33

4.7K 173 3
                                    

"Loki kenapa dia berkata seolah mas Rayyan sudah meninggal?.."

"Kamu tidak perlu khawatir yang dikatakannya hanyalah kesalahpahaman saja."

"Tidak ada yang kamu sembunyikan kan dari aku?"

"Iya. Tidak ada."

"Aku takut, begitu banyak hal yang aku lupakan hingga sampai membuatku bingung kenapa aku bisa bisanya melupakan segala hal... memangnya aku kenapa dulu?"

"Anda tidak perlu cemas. Hal seperti ini juga sering terjadi. Dimana seseorang tiba-tiba dikatakan meninggal padahal dia masih hidup."

"Aku harus kerumah sakit. Aku harus mencari tahu, sebenarnya apa yang membuatku melupakan semuanya. Apakah karena penyakit mental yang pernah kuderita? Aku harus ke rumah sakit tempat dimana aku dirawat dulu." batin Ana.

Beberapa saat kemudian Ana menepati keinginannya, ia tiba dirumah sakit jiwa sekarang. Mengambil jadwal untuk bertemu dengan sang dokter yang pernah merawatnya dulu.

Kini giliran Ana yang dipanggil namanya, ia segera masuk ke dalam ruang dokter. Dokter Rendi menyapanya. "Selamat siang Ana, kamu mau kontrol apa gimana?" tanya dokter itu.

"Ah tidak, saya hanya ingin menanyakan sesuatu."

"Bertanya soal apa?" tanya dokter.

"Sebenarnya ini tentang penyakit saya dimasa lalu. Kenapa saya seperti melupakan banyak hal ya pak? Saya juga bingung ini mulanya darimana.... tapi semenjak setelah saya dirawat disini, yang saya ingat hanya sebagian kecil orang. Saya bahkan tidak bisa mengingat wajah suami saya. Apa sebenarnya yang terjadi sama saya pak?" tanya Ana.

Rendi terdiam seakan memahami tapi seperti tidak bisa mengutarakan yang mesti ia katakan. Mulutnya seolah dikunci untuk memberitahu banyak hal.

"Mulai sejak kapan anda merasakan hal seperti ini."

"Mulai semenjak saya keluar dari rumah sakit ini... saya seperti telah melupakan banyak hal termasuk suami saya sendiri. Saya hanya mengingat almarhum orang tua saya, kakak saya dan teman saya. Suami saya.... tidak ingat..."

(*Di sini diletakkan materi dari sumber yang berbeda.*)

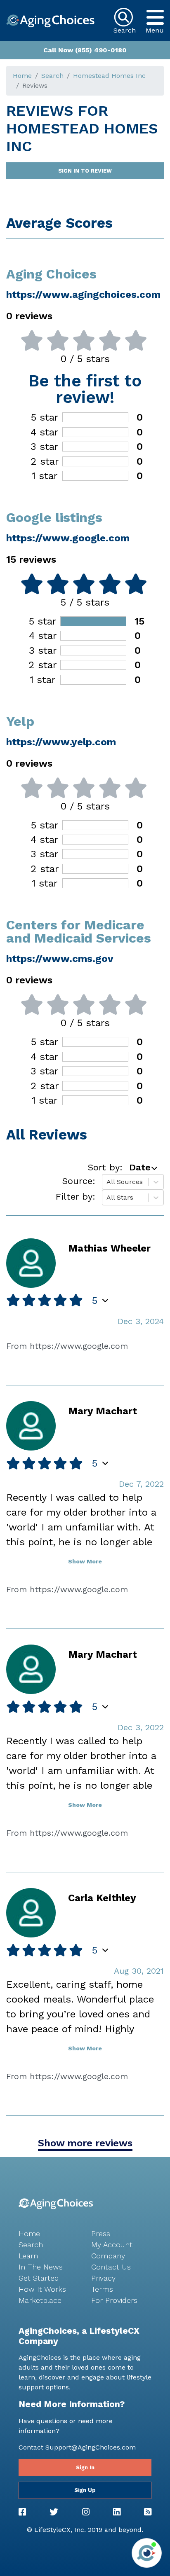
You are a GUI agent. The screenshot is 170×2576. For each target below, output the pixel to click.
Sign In (85, 2467)
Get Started (39, 2278)
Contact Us (111, 2266)
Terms (102, 2289)
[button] (155, 17)
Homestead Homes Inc (109, 76)
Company (108, 2255)
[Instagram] (86, 2512)
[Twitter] (54, 2512)
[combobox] (107, 1182)
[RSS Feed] (147, 2512)
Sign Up (85, 2490)
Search (52, 76)
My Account (111, 2244)
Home (22, 76)
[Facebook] (22, 2512)
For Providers (114, 2300)
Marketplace (40, 2300)
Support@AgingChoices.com (90, 2447)
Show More (85, 1561)
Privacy (103, 2278)
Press (100, 2233)
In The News (41, 2266)
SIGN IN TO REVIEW (85, 171)
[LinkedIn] (116, 2512)
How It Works (42, 2289)
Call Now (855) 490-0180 (85, 50)
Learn (28, 2255)
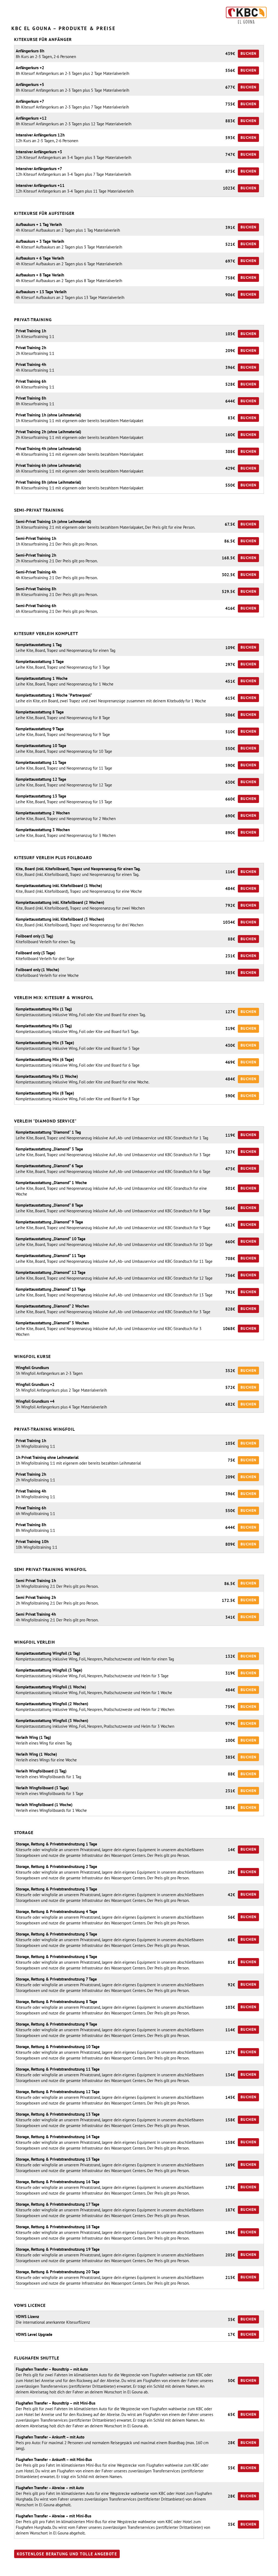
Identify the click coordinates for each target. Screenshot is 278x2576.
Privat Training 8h (31, 398)
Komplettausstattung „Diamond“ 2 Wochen (52, 1306)
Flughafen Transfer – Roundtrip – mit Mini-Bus (55, 2403)
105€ (230, 333)
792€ (230, 905)
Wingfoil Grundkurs (32, 1367)
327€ (230, 1152)
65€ (231, 2414)
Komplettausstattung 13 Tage (41, 796)
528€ (230, 384)
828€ (230, 1309)
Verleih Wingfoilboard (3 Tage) (42, 1787)
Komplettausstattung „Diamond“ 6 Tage (49, 1165)
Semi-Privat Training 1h (36, 538)
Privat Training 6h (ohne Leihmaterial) (48, 465)
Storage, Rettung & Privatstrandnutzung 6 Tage (56, 1956)
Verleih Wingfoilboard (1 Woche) (44, 1804)
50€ (231, 2380)
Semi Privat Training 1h (36, 1580)
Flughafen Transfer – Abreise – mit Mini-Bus (53, 2515)
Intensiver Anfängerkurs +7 (39, 168)
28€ (231, 1872)
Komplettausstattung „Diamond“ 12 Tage (51, 1272)
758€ (230, 277)
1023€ (229, 188)
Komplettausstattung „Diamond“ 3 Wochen (52, 1322)
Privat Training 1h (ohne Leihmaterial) (48, 414)
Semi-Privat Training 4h (36, 572)
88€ (231, 939)
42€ (231, 1894)
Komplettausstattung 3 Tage (40, 661)
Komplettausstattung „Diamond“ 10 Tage (51, 1238)
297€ (230, 664)
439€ (230, 53)
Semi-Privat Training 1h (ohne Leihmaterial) (53, 521)
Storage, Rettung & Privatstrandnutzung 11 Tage (58, 2069)
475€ (230, 1168)
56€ (231, 1917)
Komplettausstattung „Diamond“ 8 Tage (49, 1205)
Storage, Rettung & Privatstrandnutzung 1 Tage (56, 1844)
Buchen (248, 53)
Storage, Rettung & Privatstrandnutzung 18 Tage (58, 2226)
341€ (230, 1617)
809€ (230, 1544)
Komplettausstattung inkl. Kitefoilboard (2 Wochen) (60, 902)
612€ (230, 1225)
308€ (230, 451)
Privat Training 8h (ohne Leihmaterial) (48, 482)
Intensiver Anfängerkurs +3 (39, 151)
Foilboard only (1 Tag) (34, 936)
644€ (230, 401)
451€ (230, 681)
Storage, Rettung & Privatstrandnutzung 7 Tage (56, 1979)
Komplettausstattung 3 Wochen (43, 829)
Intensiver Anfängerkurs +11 (40, 185)
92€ (231, 1984)
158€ (230, 2119)
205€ (230, 2255)
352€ (230, 1370)
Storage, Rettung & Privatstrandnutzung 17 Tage (57, 2204)
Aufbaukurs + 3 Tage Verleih (40, 241)
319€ (230, 1028)
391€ (230, 227)
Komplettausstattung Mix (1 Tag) (44, 1009)
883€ (230, 120)
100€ (230, 1740)
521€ (230, 244)
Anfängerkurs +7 (30, 101)
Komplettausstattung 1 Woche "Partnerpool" (54, 695)
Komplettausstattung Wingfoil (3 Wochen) (52, 1720)
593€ (230, 137)
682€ (230, 1404)
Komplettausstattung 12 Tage (41, 779)
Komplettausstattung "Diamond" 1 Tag (48, 1132)
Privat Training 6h (31, 381)
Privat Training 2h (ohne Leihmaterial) (48, 431)
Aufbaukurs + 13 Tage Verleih (41, 291)
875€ (230, 171)
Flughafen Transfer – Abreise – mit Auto (50, 2487)
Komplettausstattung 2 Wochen (43, 812)
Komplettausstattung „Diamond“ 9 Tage (49, 1222)
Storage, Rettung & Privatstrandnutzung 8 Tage (56, 2001)
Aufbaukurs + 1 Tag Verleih (39, 224)
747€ (230, 154)
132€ (230, 1656)
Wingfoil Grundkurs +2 (35, 1384)
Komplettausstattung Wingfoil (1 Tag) (48, 1653)
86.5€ (229, 541)
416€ (230, 608)
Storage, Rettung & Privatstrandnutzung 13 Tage (58, 2114)
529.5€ (228, 591)
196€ (230, 2232)
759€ (230, 1706)
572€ (230, 1387)
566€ (230, 1208)
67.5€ (230, 524)
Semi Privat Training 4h (36, 1614)
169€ (230, 2164)
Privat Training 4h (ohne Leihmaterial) (48, 448)
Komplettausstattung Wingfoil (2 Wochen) (52, 1703)
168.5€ (228, 557)
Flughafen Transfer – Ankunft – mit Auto (50, 2437)
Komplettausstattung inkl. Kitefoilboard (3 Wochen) (60, 919)
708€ (230, 1258)
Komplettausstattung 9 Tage (40, 728)
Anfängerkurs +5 (30, 84)
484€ (230, 888)
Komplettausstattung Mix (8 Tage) (45, 1093)
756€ (230, 1275)
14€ (231, 1849)
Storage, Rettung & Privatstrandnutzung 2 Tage (56, 1866)
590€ (230, 765)
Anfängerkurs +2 (30, 67)
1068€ (229, 1328)
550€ (230, 485)
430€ (230, 1045)
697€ (230, 261)
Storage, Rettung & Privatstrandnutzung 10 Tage (58, 2046)
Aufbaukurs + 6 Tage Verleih (40, 258)
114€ (230, 2029)
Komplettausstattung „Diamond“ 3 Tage (49, 1149)
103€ (230, 2007)
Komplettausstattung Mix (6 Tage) (45, 1059)
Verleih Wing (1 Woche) (36, 1754)
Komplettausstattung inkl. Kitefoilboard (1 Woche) (59, 885)
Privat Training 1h (31, 330)
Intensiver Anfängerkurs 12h (40, 135)
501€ (230, 1188)
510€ (230, 731)
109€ (230, 647)
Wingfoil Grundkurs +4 (35, 1401)
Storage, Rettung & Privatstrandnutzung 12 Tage (58, 2091)
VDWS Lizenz (27, 2316)
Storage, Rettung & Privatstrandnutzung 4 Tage (56, 1911)
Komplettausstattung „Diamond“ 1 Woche (51, 1182)
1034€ (229, 922)
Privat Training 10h (32, 1541)
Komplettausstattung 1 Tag (39, 644)
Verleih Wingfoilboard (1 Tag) (41, 1771)
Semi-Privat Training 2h (36, 555)
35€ (231, 2319)
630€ (230, 782)
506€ (230, 715)
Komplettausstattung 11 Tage (41, 762)
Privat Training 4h (31, 364)
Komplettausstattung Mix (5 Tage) (45, 1042)
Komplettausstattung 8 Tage (40, 712)
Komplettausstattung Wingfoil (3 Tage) (49, 1670)
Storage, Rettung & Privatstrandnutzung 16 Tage (58, 2181)
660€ (230, 799)
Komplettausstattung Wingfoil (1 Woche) (51, 1686)
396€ (230, 367)
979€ (230, 1723)
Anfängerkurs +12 (31, 118)
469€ (230, 1062)
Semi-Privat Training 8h (36, 588)
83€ (231, 417)
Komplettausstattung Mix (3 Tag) (44, 1025)
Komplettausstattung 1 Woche (42, 678)
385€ (230, 972)
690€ (230, 815)
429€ (230, 468)
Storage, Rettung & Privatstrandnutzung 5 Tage (56, 1934)
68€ (231, 1939)
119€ (230, 1135)
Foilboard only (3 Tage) (35, 952)
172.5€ (228, 1600)
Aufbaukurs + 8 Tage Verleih (40, 275)
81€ (231, 1962)
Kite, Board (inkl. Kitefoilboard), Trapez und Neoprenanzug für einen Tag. (78, 868)
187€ (230, 2209)
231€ (230, 955)
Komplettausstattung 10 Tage (41, 745)
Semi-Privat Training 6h (36, 605)
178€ (230, 2187)
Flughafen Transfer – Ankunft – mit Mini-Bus (54, 2459)
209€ (230, 350)
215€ (230, 2277)
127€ (230, 1011)
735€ (230, 104)
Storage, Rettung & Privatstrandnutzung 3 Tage (56, 1889)
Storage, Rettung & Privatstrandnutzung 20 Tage (58, 2271)
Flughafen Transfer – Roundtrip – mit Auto (52, 2369)
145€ (230, 2097)
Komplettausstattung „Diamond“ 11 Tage (51, 1255)
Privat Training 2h (31, 347)
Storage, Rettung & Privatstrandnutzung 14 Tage (58, 2136)
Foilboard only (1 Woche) (37, 969)
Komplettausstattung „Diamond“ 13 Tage (51, 1289)
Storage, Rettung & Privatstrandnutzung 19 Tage (58, 2249)
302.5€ (228, 574)
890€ (230, 832)
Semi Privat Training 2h (36, 1597)
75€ (231, 1460)
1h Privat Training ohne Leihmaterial (47, 1457)
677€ (230, 87)
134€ (230, 2074)
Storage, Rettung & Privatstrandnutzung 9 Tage (56, 2024)
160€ (230, 434)
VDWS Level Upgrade (34, 2334)
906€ (230, 294)
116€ (230, 871)
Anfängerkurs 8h (30, 50)
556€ (230, 70)
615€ (230, 698)
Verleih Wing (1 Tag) (33, 1737)
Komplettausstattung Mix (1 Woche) (47, 1076)
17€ (231, 2334)
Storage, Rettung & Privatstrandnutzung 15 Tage (58, 2159)
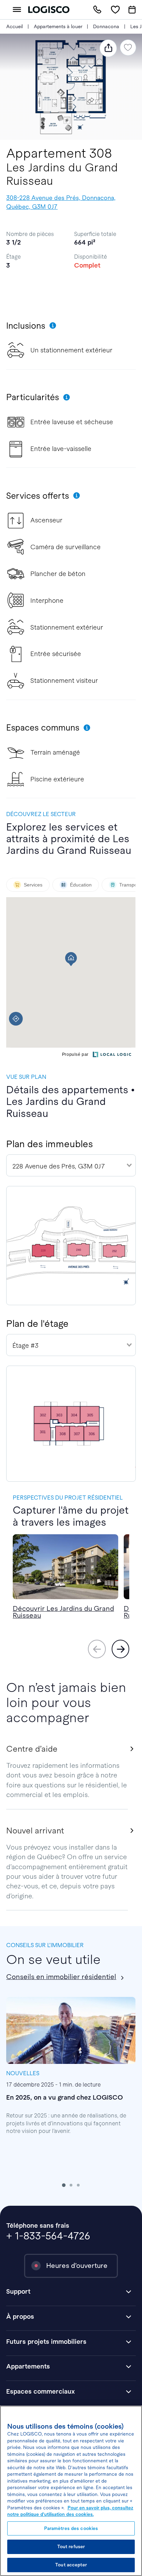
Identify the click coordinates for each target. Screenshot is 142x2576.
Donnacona (106, 26)
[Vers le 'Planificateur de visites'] (132, 10)
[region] (71, 2491)
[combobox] (70, 1165)
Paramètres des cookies (71, 2528)
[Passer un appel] (97, 9)
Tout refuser (71, 2546)
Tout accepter (71, 2564)
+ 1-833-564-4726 (48, 2235)
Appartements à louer (58, 26)
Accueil (14, 26)
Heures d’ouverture (77, 2265)
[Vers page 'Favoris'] (115, 9)
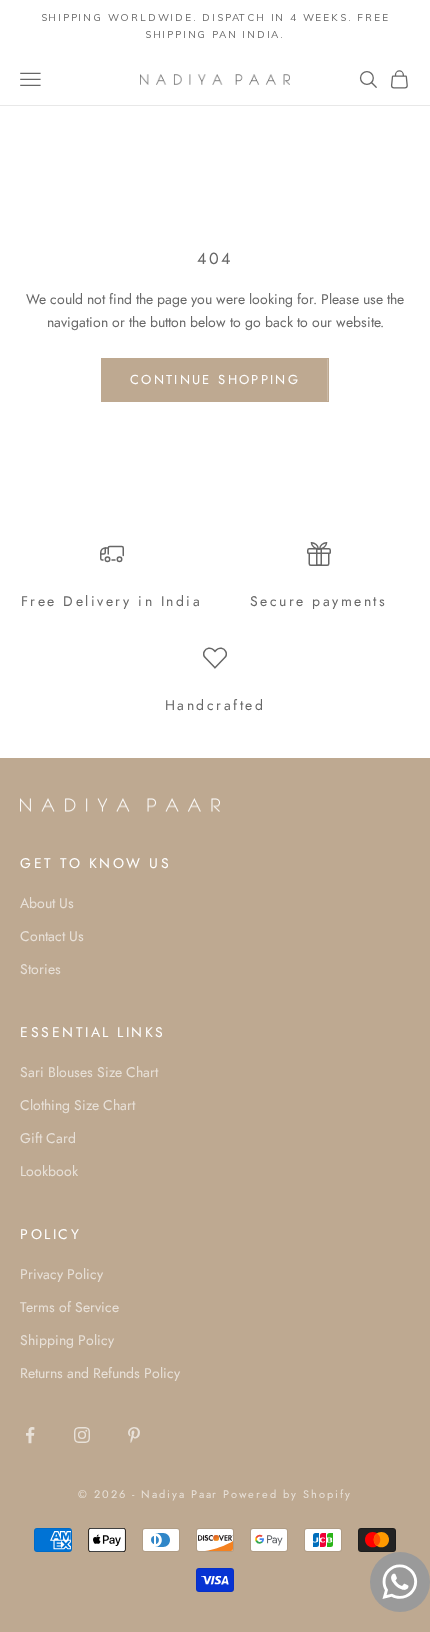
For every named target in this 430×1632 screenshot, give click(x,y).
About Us (47, 903)
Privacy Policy (61, 1274)
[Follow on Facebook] (30, 1435)
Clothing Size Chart (77, 1105)
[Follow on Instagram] (82, 1435)
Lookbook (49, 1171)
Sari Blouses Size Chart (89, 1072)
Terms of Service (69, 1307)
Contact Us (52, 936)
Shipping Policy (67, 1340)
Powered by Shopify (287, 1494)
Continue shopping (215, 379)
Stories (40, 969)
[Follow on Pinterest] (134, 1435)
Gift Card (48, 1138)
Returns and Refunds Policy (100, 1373)
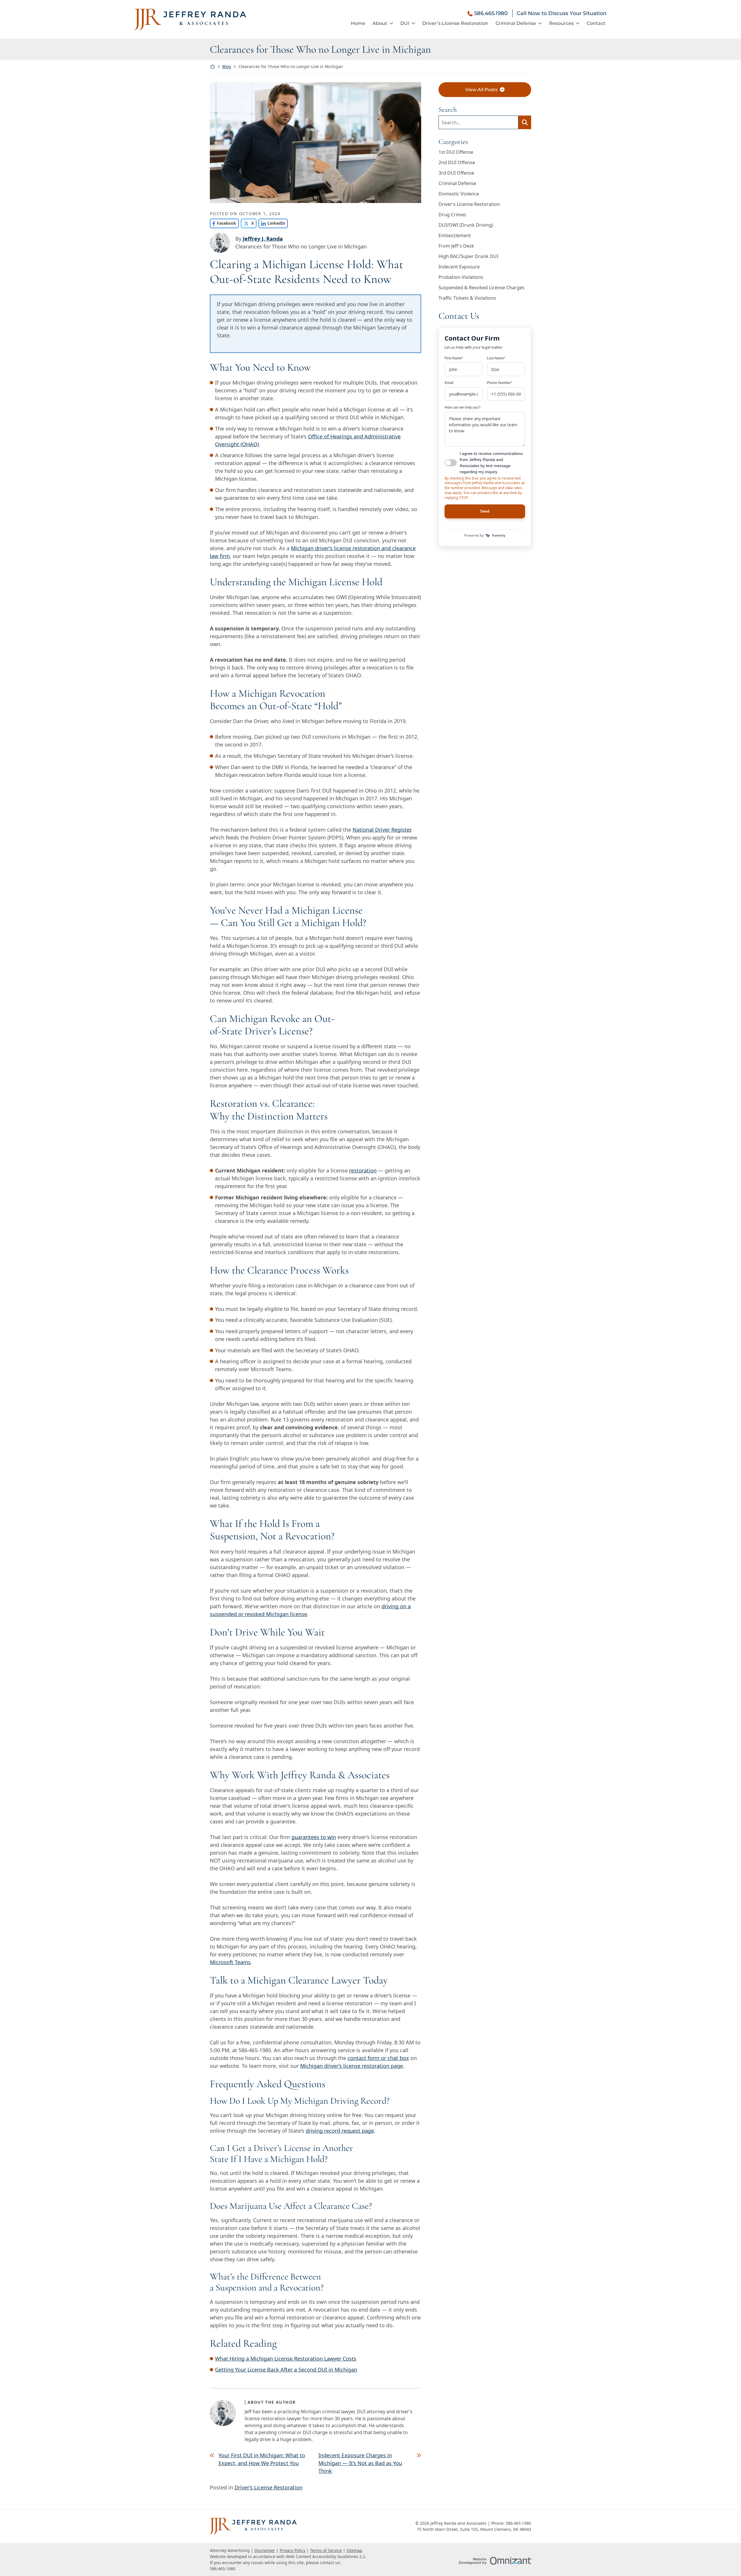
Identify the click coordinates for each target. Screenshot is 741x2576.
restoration (363, 1170)
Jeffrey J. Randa (263, 238)
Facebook (223, 223)
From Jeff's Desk (456, 246)
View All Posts (481, 89)
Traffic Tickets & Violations (467, 298)
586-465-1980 (255, 2050)
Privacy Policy (292, 2550)
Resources (561, 23)
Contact (596, 23)
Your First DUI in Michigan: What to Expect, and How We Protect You (262, 2459)
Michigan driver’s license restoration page (351, 2065)
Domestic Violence (459, 194)
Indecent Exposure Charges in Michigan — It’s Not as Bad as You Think (360, 2463)
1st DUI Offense (456, 152)
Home (358, 23)
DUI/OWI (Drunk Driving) (466, 225)
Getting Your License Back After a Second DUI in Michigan (286, 2369)
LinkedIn (271, 223)
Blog (226, 66)
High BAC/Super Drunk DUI (468, 256)
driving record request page (340, 2130)
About (380, 23)
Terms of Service (326, 2550)
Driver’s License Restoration (455, 23)
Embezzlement (455, 235)
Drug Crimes (452, 214)
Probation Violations (461, 277)
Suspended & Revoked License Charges (481, 287)
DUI (404, 23)
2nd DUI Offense (457, 162)
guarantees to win (313, 1837)
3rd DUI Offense (456, 173)
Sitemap (354, 2550)
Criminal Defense (516, 23)
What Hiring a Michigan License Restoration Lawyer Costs (285, 2358)
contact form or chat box (378, 2057)
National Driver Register (382, 829)
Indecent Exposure (459, 267)
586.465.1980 (491, 13)
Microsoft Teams (230, 1962)
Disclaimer (264, 2550)
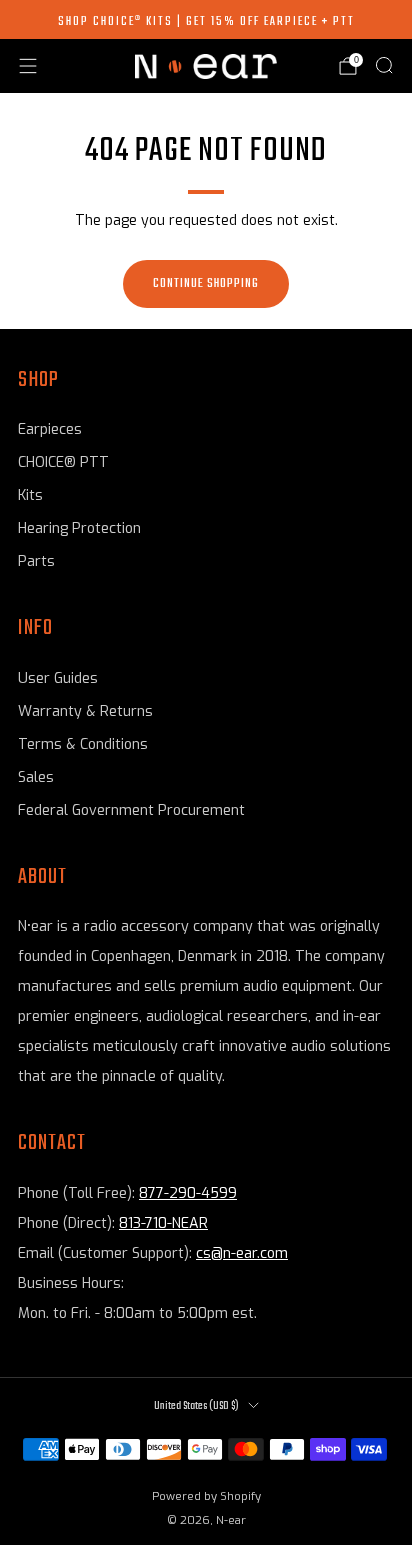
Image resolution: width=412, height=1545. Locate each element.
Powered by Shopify (206, 1496)
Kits (30, 495)
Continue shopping (206, 283)
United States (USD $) (196, 1406)
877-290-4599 (188, 1193)
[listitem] (206, 20)
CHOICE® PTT (63, 462)
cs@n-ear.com (242, 1253)
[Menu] (28, 66)
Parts (36, 561)
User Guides (58, 678)
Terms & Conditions (83, 744)
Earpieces (50, 429)
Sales (36, 777)
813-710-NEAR (163, 1223)
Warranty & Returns (85, 711)
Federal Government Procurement (131, 810)
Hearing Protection (79, 528)
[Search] (384, 65)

"Saya tidak bisa memberikan banyak diagnosa, tapi setahu saya gejala yang terjadi pada mbak Ana itu disebabkan karena trauma yang sangat mendalam karena hal menyakitkan yang terjadi pada mbak, menyebabkan mbak amnesia. Tapi saya tidak bisa memprediksi kapan mbak bisa pulih seutuhnya. Kalau mbak merasa itu penting, mbak bisa mulai menanyakan tentang hal penting itu pada orang disekitar mbak..." ujar Rendi.

"Iya pak. Nanti saya tanyakan..."

"Kalau boleh saya tahu, gejala penyakit saya sebelumnya itu berupa apa ya pak? Saya bahkan melupakan juga hal itu." ujar Ana.

"Skizofrenia.... mbak sering berontak, tidak mau makan, minum, sering melamun."

"Itu karena apa kalau boleh tahu? Kenapa saya melakukan semua itu? Bahkan sampai berontak? Apa penyebab saya seperti itu?" tanya Ana.

Rendi terlihat bingung ingin membalasnya seperti apa, seperti ada yang ditahan.

"Saya kurang tahu sih mbak... Mungkin mbak bisa tanyakan langsung ke orang terdekat mbak."

"Oh, iya pak..."

Ana tidak menemukan jawaban, apakah mungkin ia mesti menanyakan hal ini kepada kakaknya Reno?

Entah kenapa didalam pikirannya hanya Reno, hingga telepon dari Alcyone tidak juga diangkat olehnya. Ia hanya tidak mau mengkhawatirkan sang suami. Ia ingin mencari tahu semua itu sendirian.

Harus ada hasil sekarang juga, karena tidak mau menyita waktu lagi.
Ana hanya ada waktu sekarang saja, semoga Acyone tidak mengkhawatirkan soal ini.

Ia juga sudah ijin ke Alcyone semula, ingin pergi sebentar keluar.
Ana janjian ketemu dengan Reno. Disana Reno kaget melihat Ana yang tiba-tiba muncul.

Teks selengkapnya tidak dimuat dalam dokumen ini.